I breathe, exhale, and relax. It’s a lovely morning. I smile, thinking about a cookbook filled with recipes and memories. Today I’ll bake something, between housekeeping tasks. It is that day – a day to bring order from chaos, and get some things done before a new week begins. My anxiety nags me that I’ve only got three more weeks to “prove myself”, and I laugh out loud, startling a chipmunk I didn’t see until it darted away. I prove myself every day. I have for years. The thought makes me smile and my anxiety is gone for the moment, and has no power over me.
…The way out is through. It’s a journey, and I learn as I walk my path. We become what we practice…
I look down the trail, and up into the stormy sky.
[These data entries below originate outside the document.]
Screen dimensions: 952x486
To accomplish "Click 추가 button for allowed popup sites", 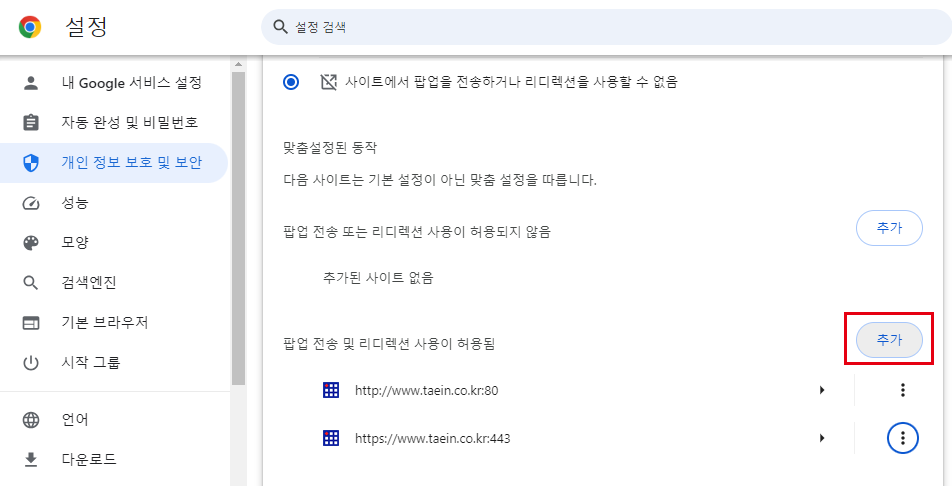I will pos(889,340).
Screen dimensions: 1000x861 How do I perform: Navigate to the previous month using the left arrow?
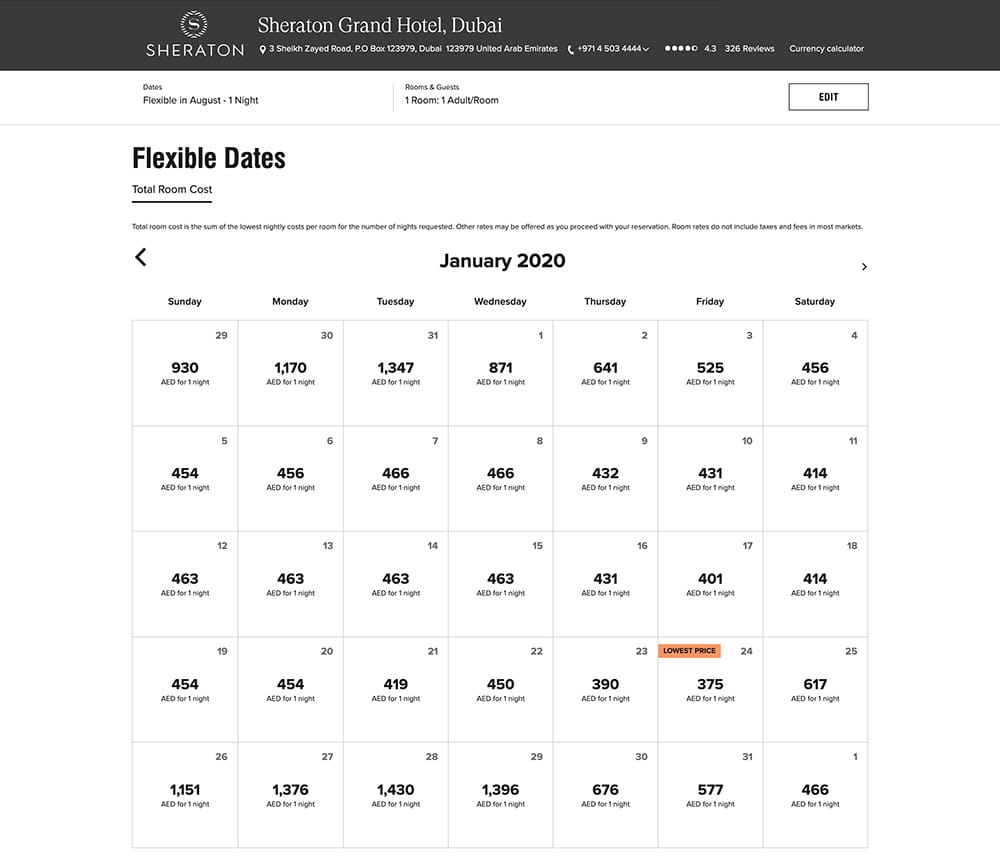[141, 257]
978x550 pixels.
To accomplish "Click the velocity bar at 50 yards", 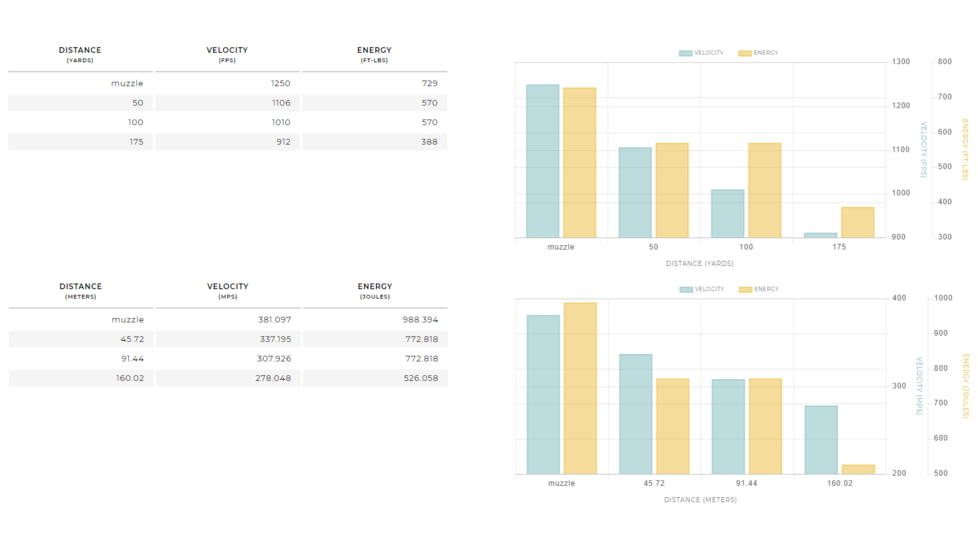I will coord(635,192).
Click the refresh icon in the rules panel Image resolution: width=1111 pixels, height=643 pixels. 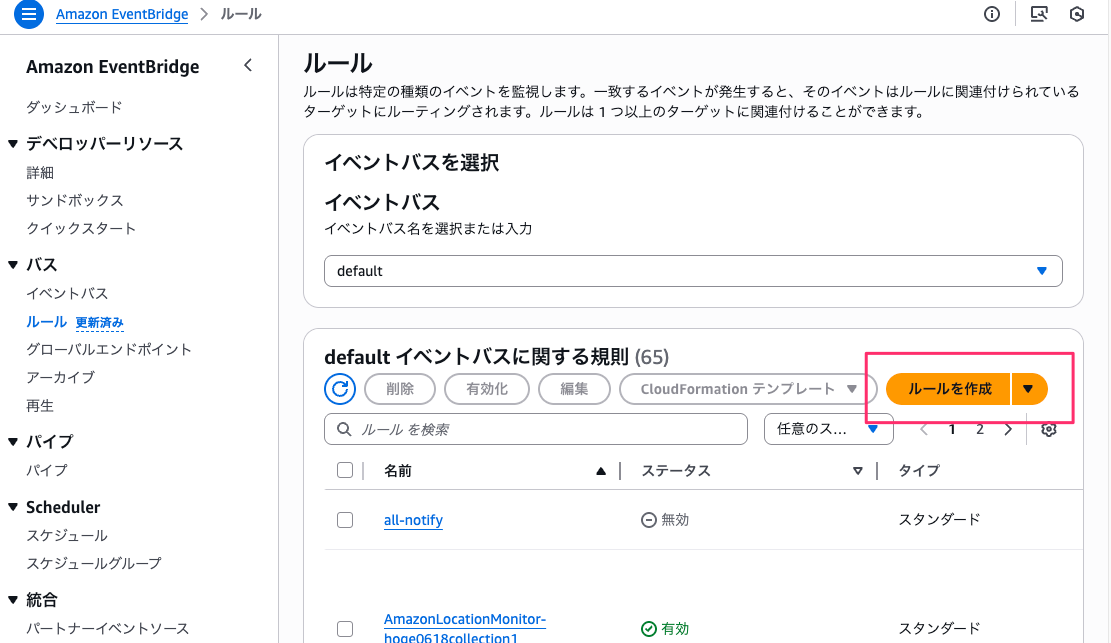pyautogui.click(x=340, y=389)
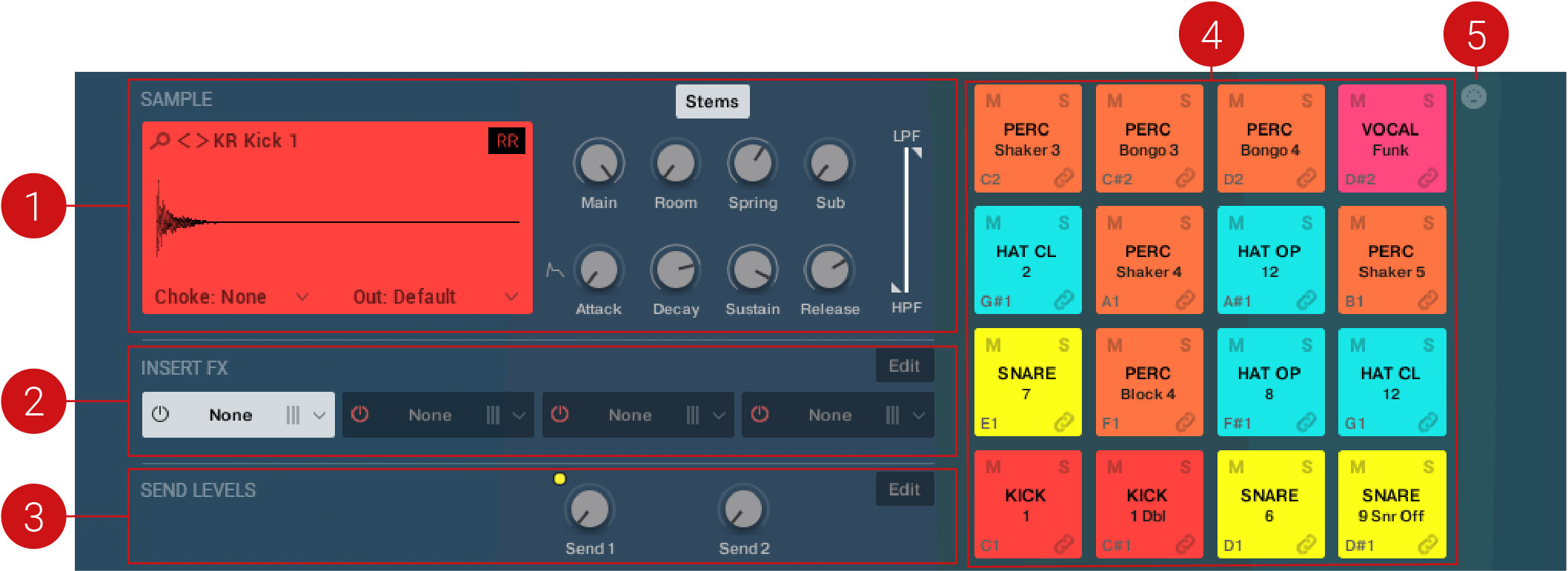Click the link icon on KICK 1 pad

click(1063, 545)
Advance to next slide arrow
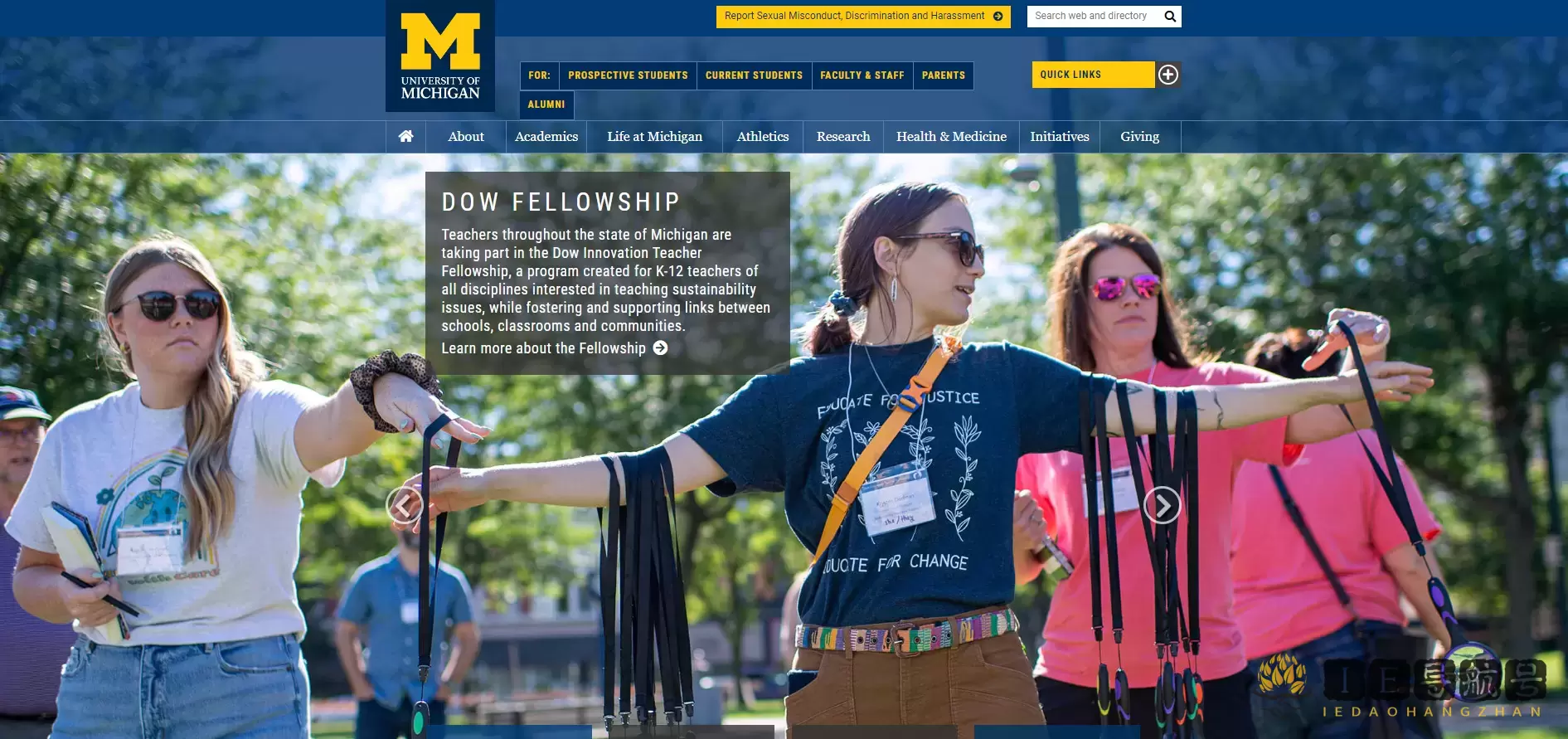1568x739 pixels. [x=1162, y=504]
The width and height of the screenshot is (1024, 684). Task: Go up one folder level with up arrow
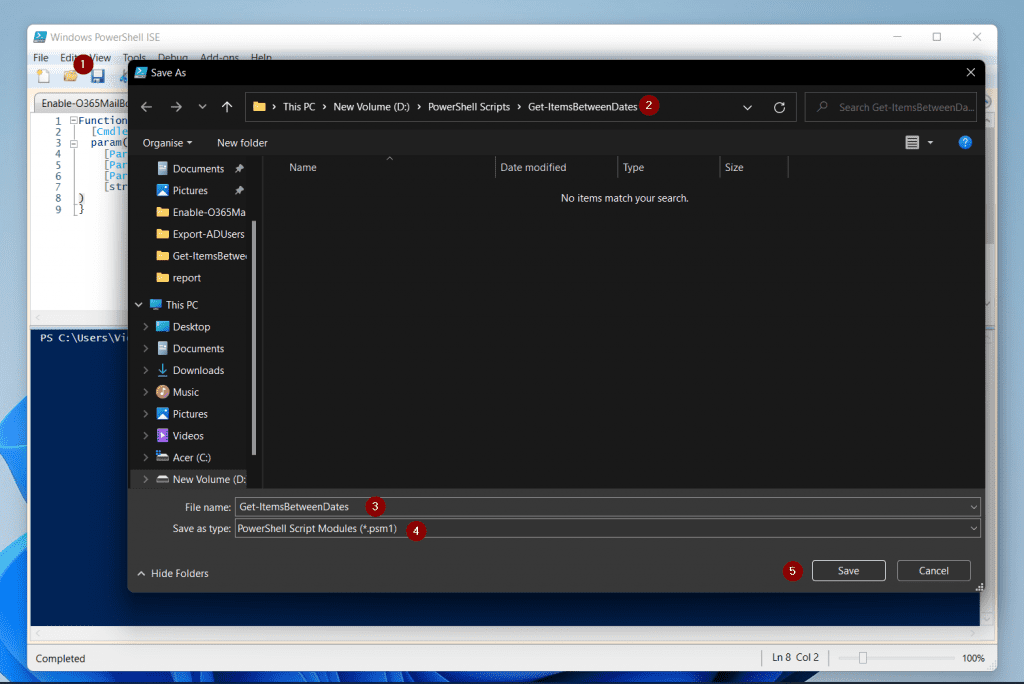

I smile to myself, remembering the new Hello Kitty tray my Traveling Partner made to hold my glasses when I am not wearing them. I feel very loved. I find myself eager to continue the day, and to return home to my beloved. Weekends are short – too short. I’m grateful to get to spend so much time together, and still have so many opportunities for a little solitude, too. It’s a nice balance.
I’ll sit with my thoughts a little while longer…soon enough it will be time to begin again.